This is mainly because these are the most difficult systems to build, and if we can build these we can build anything. Although some techniques will cover systems that do not have to scale, we are looking here to cover all eventualities, including the lie that there will "never be more than 20 concurrent users, honestly, one of the directors told me."

We shall also assume that you would rather be using objects than not, and that you think tiered systems are a practical proposition and generally the way to try and go for large or scalable systems. Finally, we will assume that even if you don't have to build an Internet-, extranet-, or intranet-accessible system yet, the day is coming when some pointy-headed, simian-browed marketing person or middle-management executive (I always think "executive" derives both from "to execute" and "needing/deserving execution") will say, "Duh, I have a good [sic] idea. We should make the system work on da Web!" When you ask this sort of person for a business justification for this high-risk strategic move, he or she will answer "Duh, silly, everybody's doing it!"

Our goal is to build a component which wraps your chosen data-access technology into a simple-to-use component with a programming model that is very straightforward for the common things, yet can handle the more complex ones when required. The idea is quite simple really—get the Database Dork to put all his knowledge into a component, and then everybody else can access the data sources they need without having to worry too much about clustered indexes.

Let's Look at Data

"No data yet," he answered. "It is a capital mistake to theorize before you have all the evidence. It biases the judgment."

"You will have your data soon," I remarked, pointing with my finger.

Sir Arthur Conan Doyle, A Study in Scarlet

We shall begin by looking at data —which we originally called uninteresting. So let's see if we can spice it up a little—nipples.

Data was once central to many people's view of computing—certainly mine. I was once indoctrinated with Jackson's Structured Design and Programming. His central premise was that computer processing was all about the gap between two different but related data structures. The design process was all about identifying the data structures and the functionality required to transform one into the other. This seemed viable to me when I was working largely in a batch-processing mainframe environment. However, when I moved to working in a client/server model I encountered a dichotomy. Client/server wants to make data services available to all—usually through memory-loaded working copies—but the prime data, the source of these copies has to have a high level of data integrity. There is a tension here.

I came to see that the location of data, its scope, and how it is used combine to define the kind of data it is and how we ought to work with it. For me, there are four major types of data.

Master or prime data

This is the data that is almost invariably in a shared database server. It is the most current and most highly trusted data in the system, and represents the currently committed instance of each data entity. Usually this sort of data is accessed interactively and concurrently by many data consumers, possibly including batch processes. It is important stuff, and has to be secured properly, backed up, and have a restore-from-backup process that actually works. Because it is shared, it is usually placed on a shared server at the same or a higher scope as its usage. Thus, if the system is a departmental one, its prime data will be located on a departmental server, or one that can be accessed by the whole business. It is possible to split this data across a number of servers, but we'll talk a little more about distributed data later on.

Management or business copy data

This kind of data is most often used for reference. It is usually a read-only snapshot of prime data. It is frequently frozen in time or includes some derived summary or aggregation data, so there may be redundancy here. It is usually updated by being recreated through a regular refreshment process, so there might be versions of the same data kept for a period. It is essentially static, unchanging data, so no problems of synchronization arise. This data could be centralized—there's a current vogue for data warehouses—but it could just as easily be distributed, even to the point of being in individual spreadsheets on particular users' machines.

## YOUR TASKS
• A. In the text excerpt, where is the prime data of a departmental system located?
• B. Using the text excerpt, decide whether each statement agrees with it: (i) management or business copy data is usually a read-only snapshot of prime data; (ii) Jackson's central premise was that computer processing centered on a single data structure; (iii) the quotation that opens "Let's Look at Data" comes from The Hound of the Baskervilles.

## SOURCE MATERIAL
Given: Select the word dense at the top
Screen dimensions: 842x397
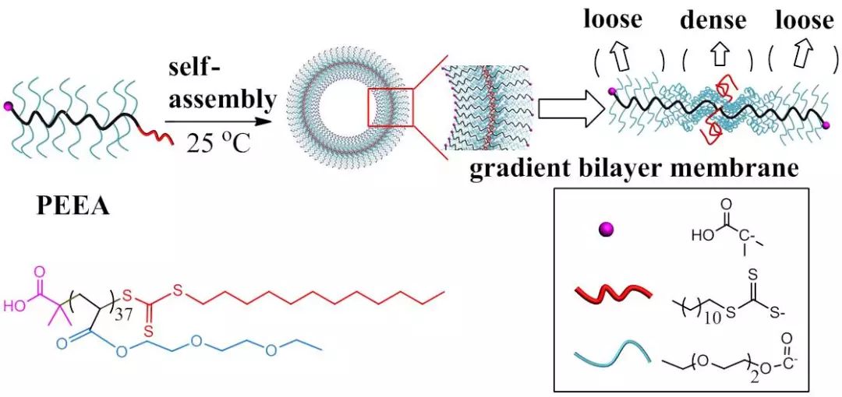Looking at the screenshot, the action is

## FINAL RESULTS
• A. On a departmental server, or one that can be accessed by the whole business.

• B.
(i) Yes: "It is usually a read-only snapshot of prime data."
(ii) No: "His central premise was that computer processing was all about the gap between two different but related data structures."
(iii) No: "Sir Arthur Conan Doyle, A Study in Scarlet"